We study a model of two-candidate electoral competition. In our model, each voter has single-peaked preferences for the consequences of policies, but voters receive only partial information about which policies cause their preferred consequences. If voters’ utility functions are convex, they prefer risk, which implies that a safe alternative may not be chosen even when this alternative results in the median voter’s preferred consequence with a probability of one. We provide a necessary and sufficient condition for the existence of a strategic voting equilibrium in which a risky policy that causes polarized consequences defeats the median voter’s preferred alternative. Even when the convexity of voters’ utility functions is weak, which means that policy polarization is socially undesirable, if voters are likely to receive insufficient information, the chosen policy is still polarized. In that case, social welfare is minimized.
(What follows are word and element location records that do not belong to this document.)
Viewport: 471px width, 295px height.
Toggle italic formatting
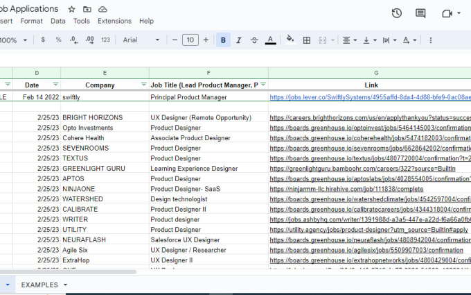tap(239, 40)
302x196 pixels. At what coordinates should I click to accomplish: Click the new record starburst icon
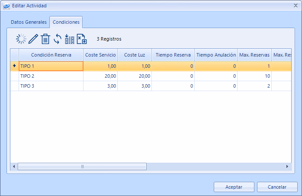(21, 39)
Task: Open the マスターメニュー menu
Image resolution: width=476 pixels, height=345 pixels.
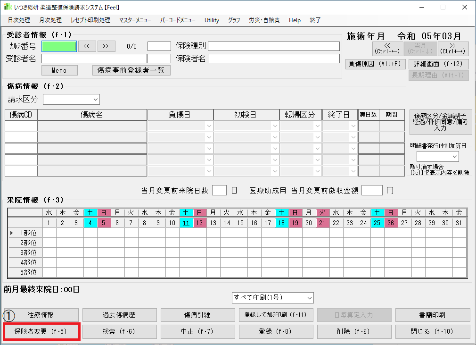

However, proposals by sufficiently well-informed candidates can eliminate the uncertainty of risky policies through a signaling effect, which, in turn, eliminates the perverse consequences.

Suggested Citation

  • Tomoya Tajika, 2021. "Polarization and inefficient information aggregation under strategic voting," Social Choice and Welfare, Springer;The Society for Social Choice and Welfare, vol. 56(1), pages 67-100, January.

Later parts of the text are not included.